Assignment ->
A verbatim reproduction of the lines below, from the line containing "Oblivion Island screening at" through the line containing "Oblivion Island screening in competition at the Future", both ends included, is the whole required output.

[Excerpts from a dataset]
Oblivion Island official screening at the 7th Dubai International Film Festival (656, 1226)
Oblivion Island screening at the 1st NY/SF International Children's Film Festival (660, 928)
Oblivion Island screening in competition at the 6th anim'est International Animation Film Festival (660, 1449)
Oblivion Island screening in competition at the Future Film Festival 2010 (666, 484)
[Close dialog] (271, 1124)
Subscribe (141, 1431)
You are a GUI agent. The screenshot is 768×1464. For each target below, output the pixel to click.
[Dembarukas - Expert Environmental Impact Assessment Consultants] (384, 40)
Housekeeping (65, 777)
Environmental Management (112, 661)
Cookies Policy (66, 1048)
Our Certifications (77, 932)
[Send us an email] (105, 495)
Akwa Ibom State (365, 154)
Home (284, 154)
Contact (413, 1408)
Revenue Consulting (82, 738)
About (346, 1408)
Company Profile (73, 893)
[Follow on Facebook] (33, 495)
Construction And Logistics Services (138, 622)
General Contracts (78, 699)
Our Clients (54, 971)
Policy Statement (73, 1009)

Completed exercise ->
Oblivion Island screening at the 1st NY/SF International Children's Film Festival (660, 928)
Oblivion Island screening in competition at the 6th anim'est International Animation Film Festival (660, 1449)
Oblivion Island screening in competition at the Future Film Festival 2010 (666, 484)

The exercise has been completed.